Customarily, the ghettos were enclosed with walls and gates and kept locked at night and during church festivals such as Holy Week, when anti-Semitic outbursts were particularly likely because of the alleged guilt of the Jews in the Crucifixion of Christ. Inside the ghetto the Jews were autonomous, with their own religious, judicial, charitable, and recreational institutions. Since lateral expansion of the ghetto was, as a rule, impossible, houses tended to be of unusual height, with consequent congestion, fire hazards, and unsanitary conditions. Outside the ghetto, Jews were obliged to wear an identifying badge (usually yellow), and they were in danger of bodily harm and harassment at all times.
The ghettos in western Europe were permanently abolished in the course of the 19th century. The last vestige disappeared with the occupation of Rome by the French in 1870. In Russia the Pale of Settlement (see pale), a restrictive area on the western provinces of the empire, lasted until the 1917 Revolution. Ghettos continued in some Islamic countries, such as Yemen, until the large-scale emigration to Israel in 1948. The ghettos revived by the Nazis during World War II were merely overcrowded holding places that served as preliminaries to extermination. The Warsaw ghetto was the foremost example.

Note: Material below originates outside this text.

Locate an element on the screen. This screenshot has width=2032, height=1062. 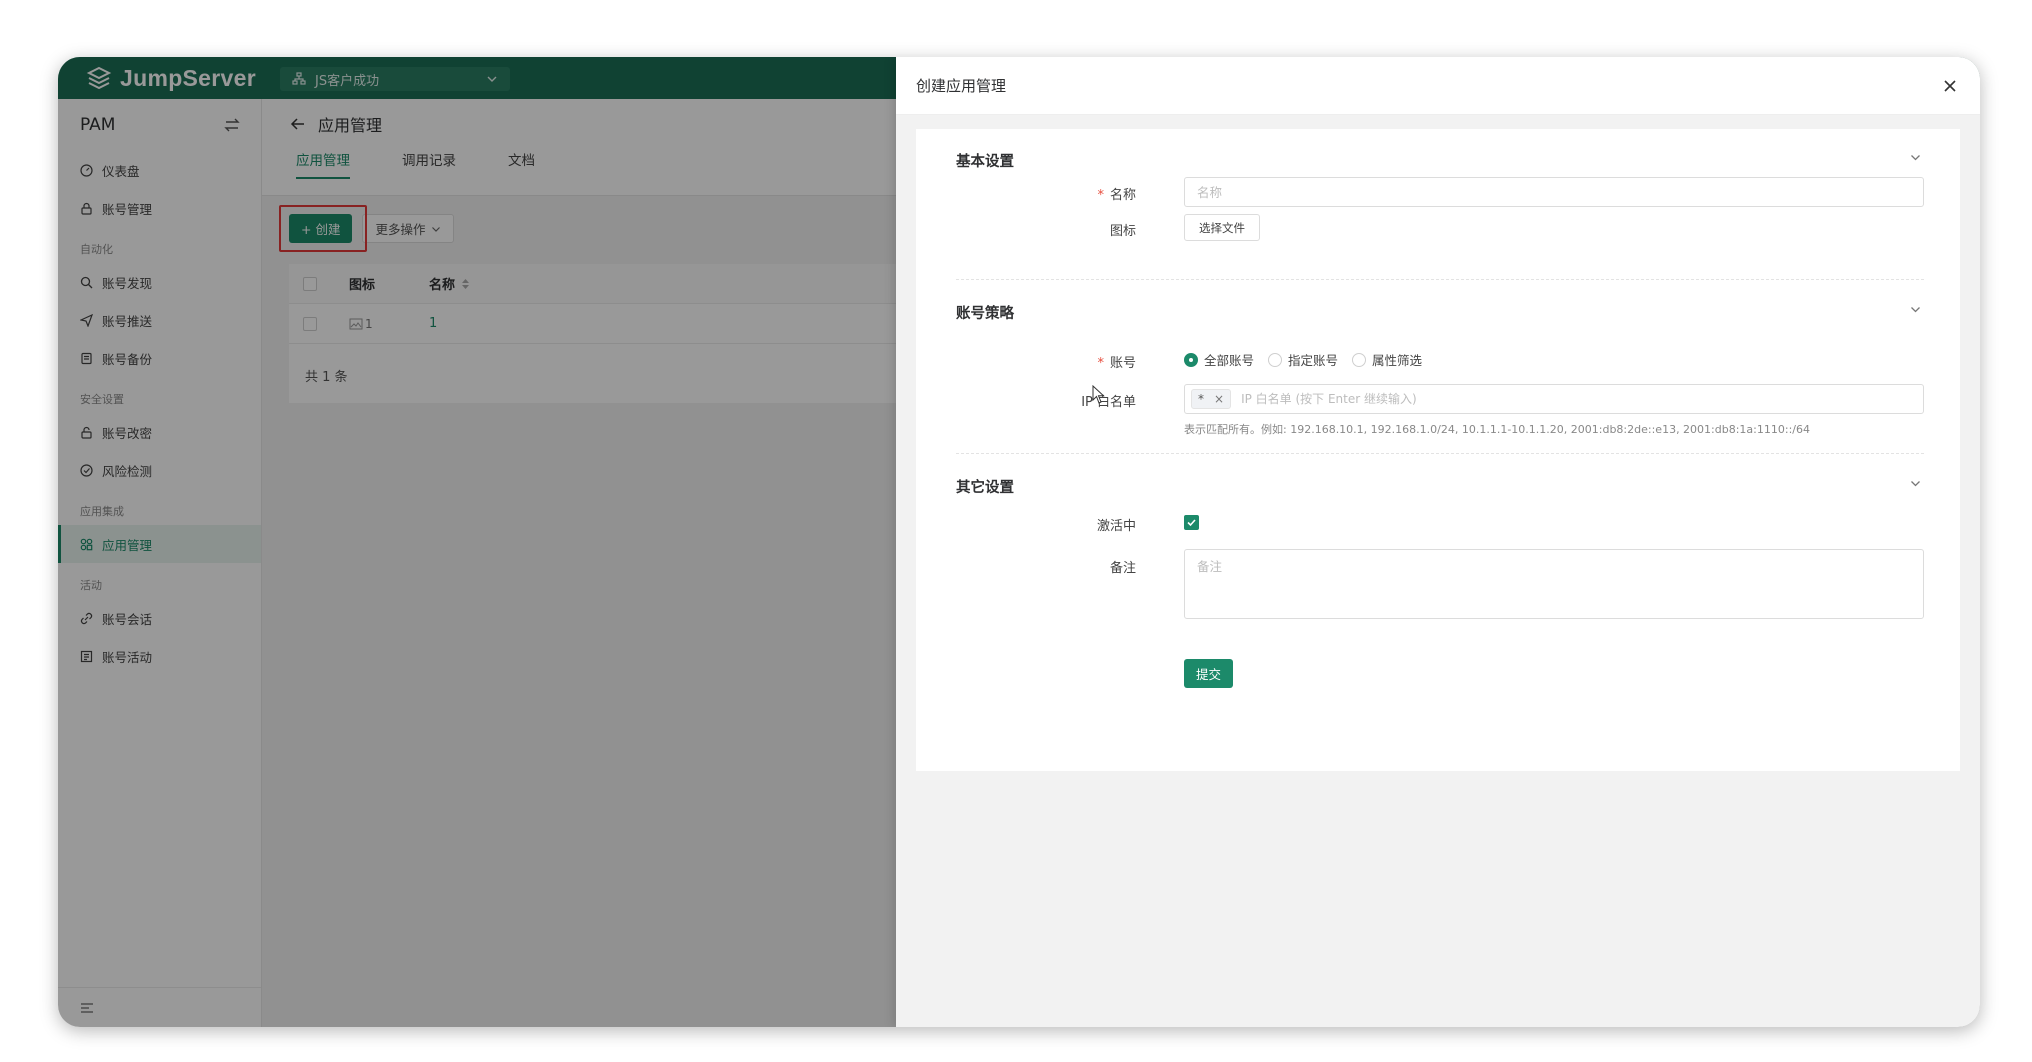
ip-tag: * × is located at coordinates (1212, 399).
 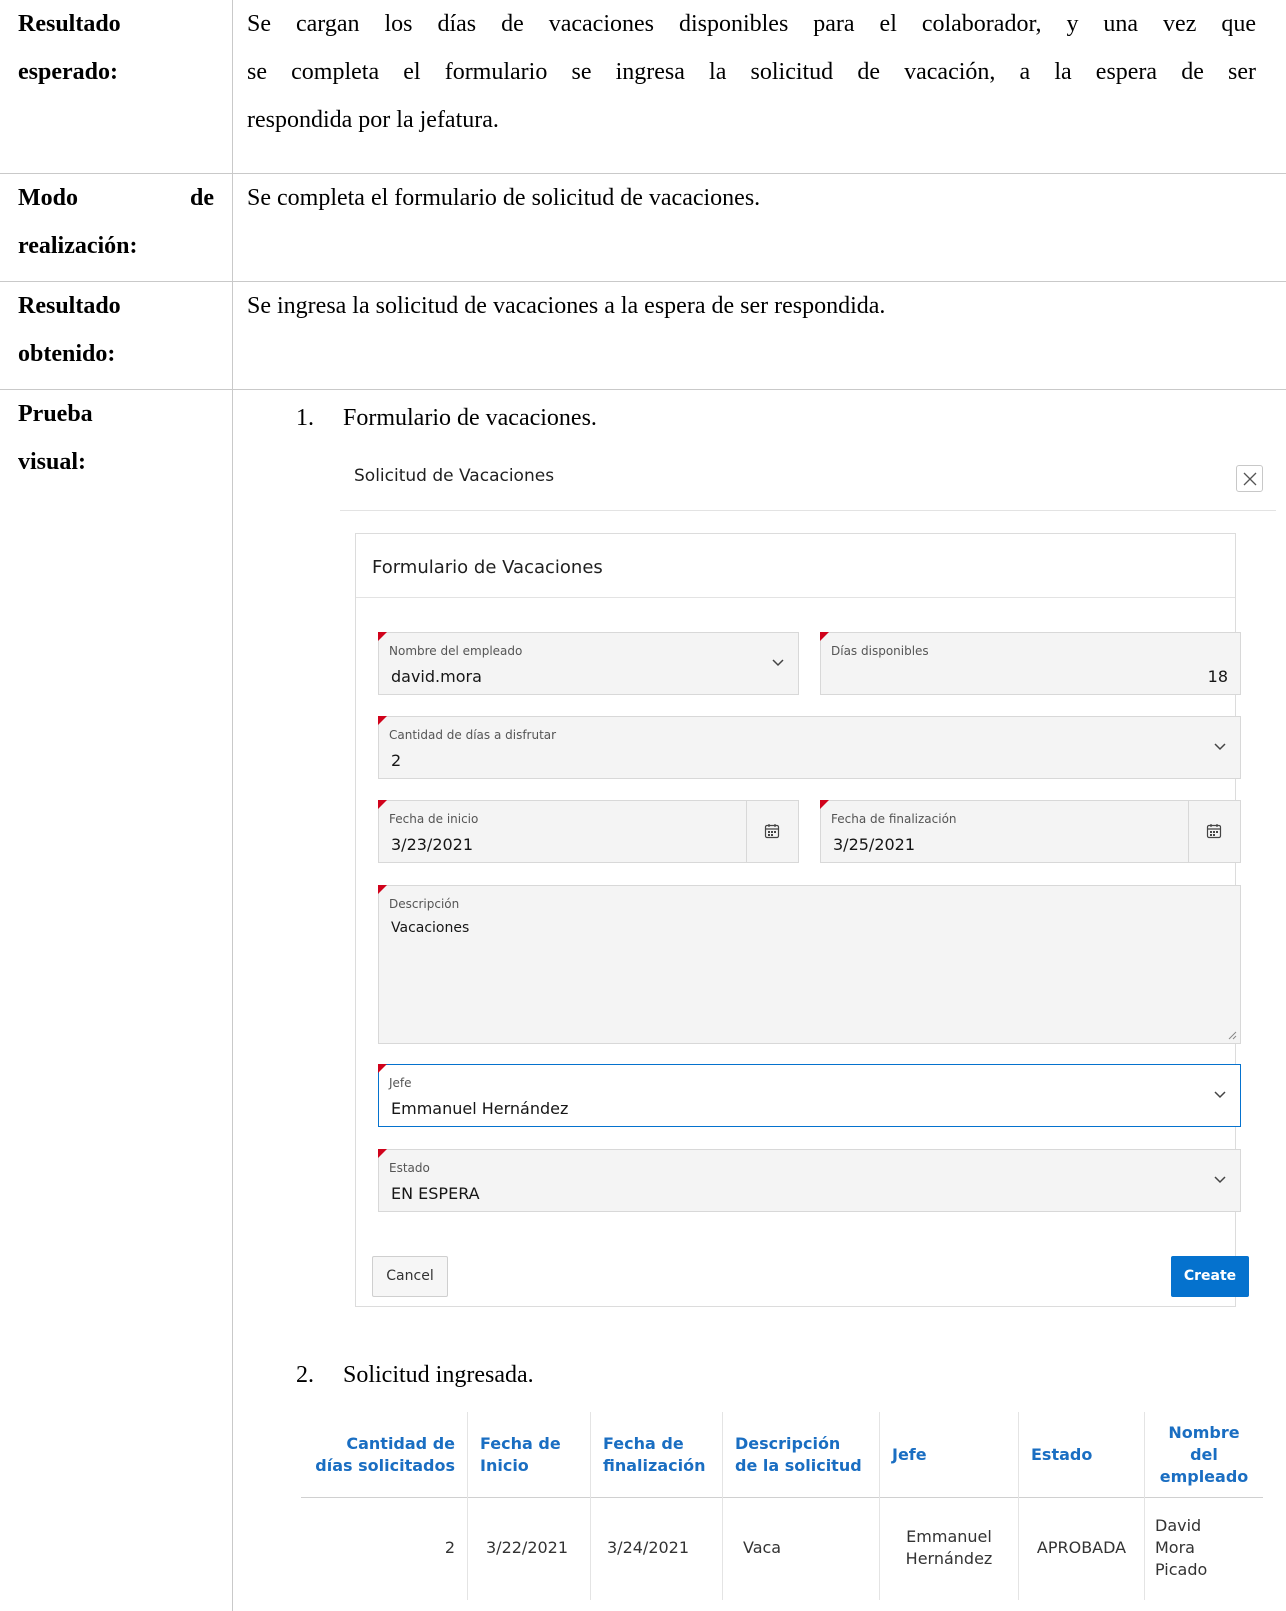 I want to click on label-line: visual:, so click(x=52, y=462).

More recently, the term ghetto has come to apply to any urban area exclusively settled by a minority group. In the United States, immigrant groups and African Americans were compelled to live in ghettos because of legal and illegal discrimination and economic and social pressures. The goal of modern legislation has been to dissipate ghettos, but enforcement of civil rights laws (e.g., the Civil Rights Act) passed from the 1960s onward has been hampered by some of the same social prejudices that brought the first ghettos into being.